Classic Computer Magazine Archive COMPUTE! ISSUE 52 / SEPTEMBER 1984 / PAGE 10

Commodore Plus/4

Since you published the article on the new Commodore computers (COMPUTE!, April 1984), I have been giving serious thought to purchasing one. I will be enrolling in college, and feel that the new Commodore 264 would be a good choice for my major: electronics. However, I have a number of questions about the 264.

  1. I know that the 1541 disk drive works with the Commodore 64 and the VIC-20, but will it also be compatible with the 264?
  2. How far can I expand the RAM or ROM memory in the 264?
  3. Can I buy an Eprom burner for the 264?
  4. Is there any software available for the new 264?
  5. Is it possible to increase the baud rate of the 1541 disk drive?

Don Maxwell

The new Commodore Plus/4 (renamed from the 264) has not been released for sale as of this writing. It is, however, expected to hit the retail shelves some-time this fall.

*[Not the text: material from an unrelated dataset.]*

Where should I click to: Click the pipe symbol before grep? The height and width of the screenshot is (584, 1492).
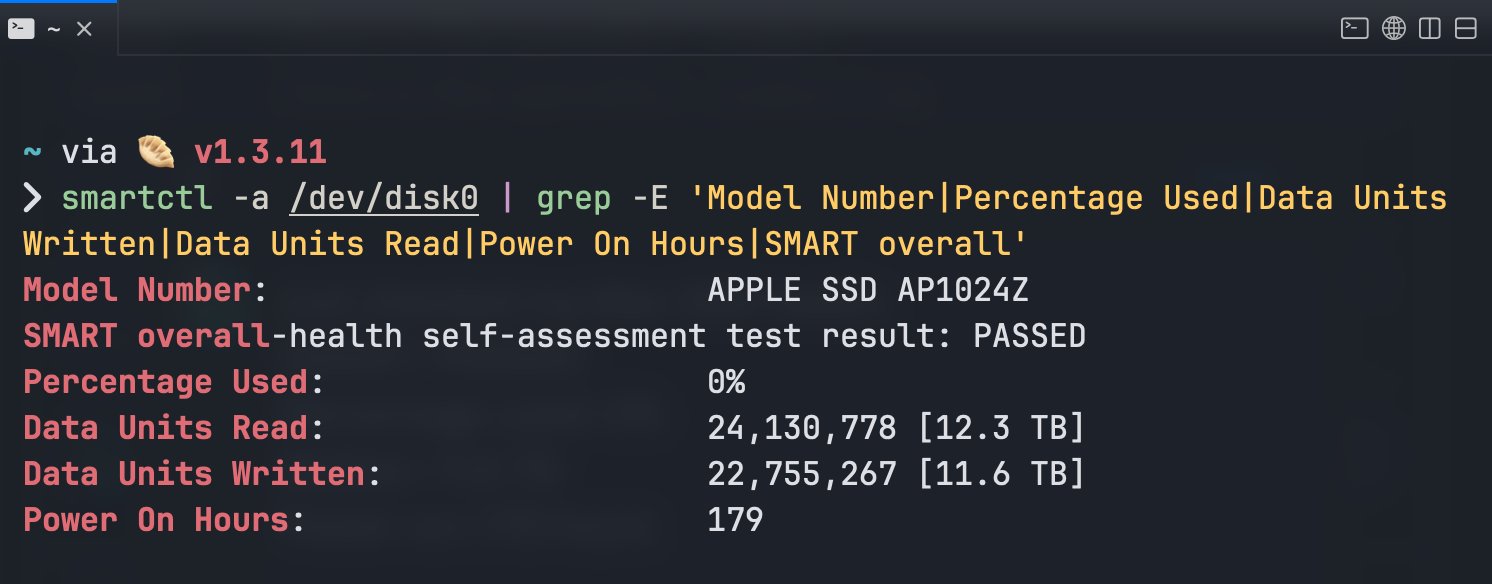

About the same time, Commodore is planning to market a new disk drive, the SFS-481. SF stands for super fast because it has an advertised baud rate of 1675. However, a 1541 disk drive will be compatible with the new Plus/4 as well.

Although the Plus/4 will support (memory) bank switching, Commodore has not announced any memory expansion for the Plus/4. However, third-party companies might eventually offer something.

Regarding EPROM burners, again Commodore has no current market plans, but undoubtedly third-party manufacturers will offer this peripheral. Also, there will be software available for the Plus/4. There already exists a considerable amount of both application and entertainment software.

As to the baud rate change on the 1541 disk drive, a Commodore representative said that the baud rate (the speed that information is transmitted to or from the disk drive) on the 1541 cannot be changed on the drive as is. The current baud rate is dictated by the serial port interface on the computer. In other words, no matter how you modify the disk drive, the computer will only be able to receive data at its preprogrammed rate.

The 1541's rate can be increased by converting it to a parallel interface. But this is a major engineering project, and might prove to be both impractical and costly.